Monday, March 2, 2009

Hints of Spring and Soup

For the first time,
in what it feels like a long time,
we had dinner when the sun was still visible.

Spring is coming.

And even though there is still
snow lingering on the ground,

I now have hope
that is wont be much longer
until we will be having
picnic dinners outside again.


But until then,
I am still enjoying
warm winter foods.

Tonight's dinner was...


Sausage and Lentil Soup

1/3 pound French green lentils
olive oil
1 cup diced yellow onions (3 large)
1 cup chopped leeks, white and light green parts only (2 leeks)
1/3 tablespoon minced garlic (1 large cloves)
1/3 tablespoon kosher salt
1/3 teaspoon freshly ground black pepper
1/3 minced tablespoon fresh thyme leaves
1/3 teaspoon ground cumin
1 cup medium diced celery (4 stalks)
1 cup medium diced carrots (3 carrots)
4 cups chicken stock or broth
1/8 cup tomato paste
1/3 lb kielbasa, cut in 1/2 lengthwise and sliced 1/3-inch thick
1 tablespoon dry red wine
Freshly grated Parmesan, for serving

In a large bowl, cover the lentils with boiling water
and allow to sit for 15 minutes. Drain.

In a large stockpot over medium heat, heat the olive oil and saute the onions, leeks, garlic, salt, pepper, thyme, and cumin for 20 minutes, or until the vegetables are translucent and tender.

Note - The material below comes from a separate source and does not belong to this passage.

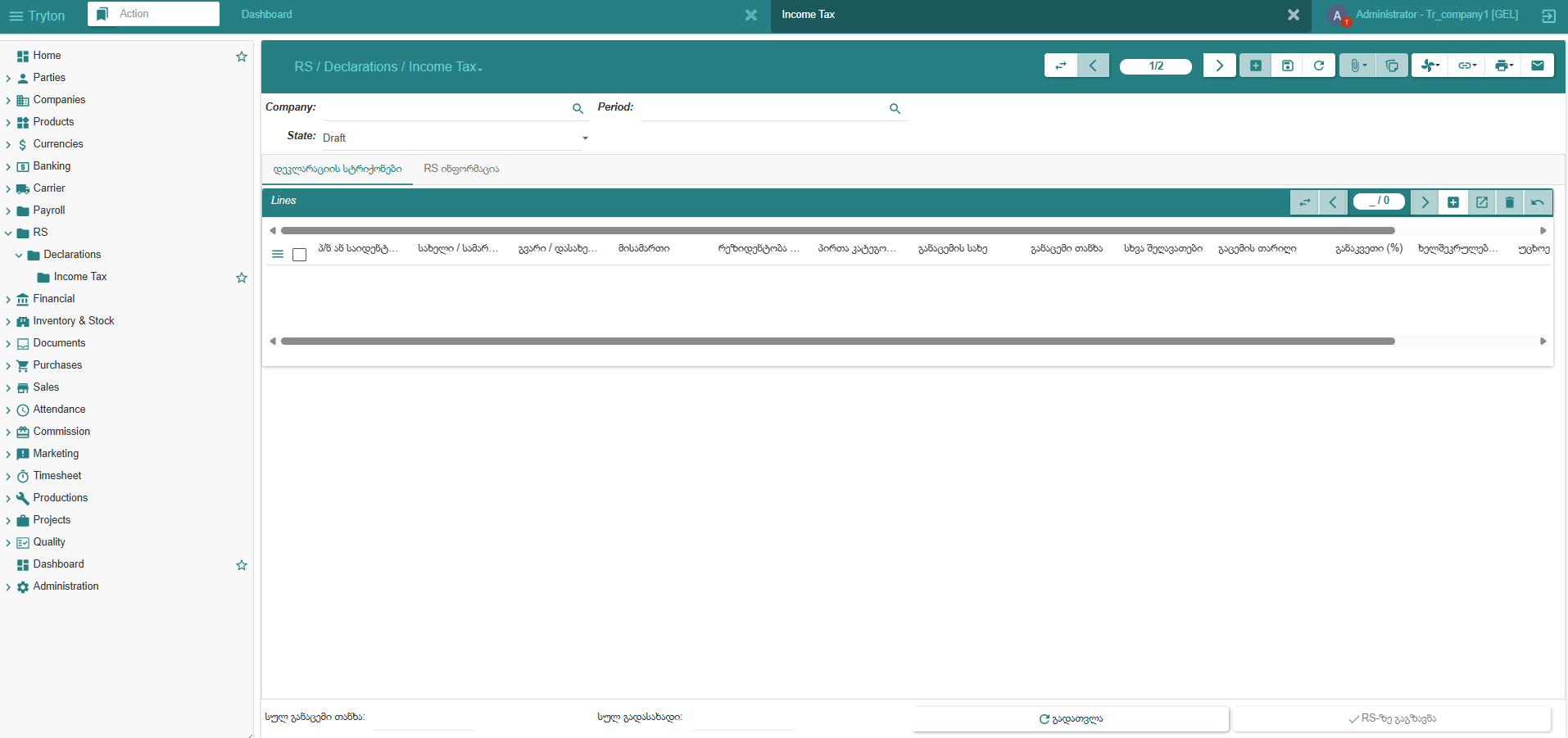Click the Lines table bottom horizontal scrollbar
This screenshot has width=1568, height=738.
(837, 342)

Add the celery and carrots and saute for another 10 minutes.

Add the chicken stock, tomato paste, and drained lentils, cover, and bring to a boil. Reduce the heat and simmer uncovered for 1 hour, or until the lentils are cooked through and tender.

Check the seasonings. Add the kielbasa and red wine
and simmer until the kielbasa is hot.

Serve drizzled with olive oil and sprinkled with grated Parmesan.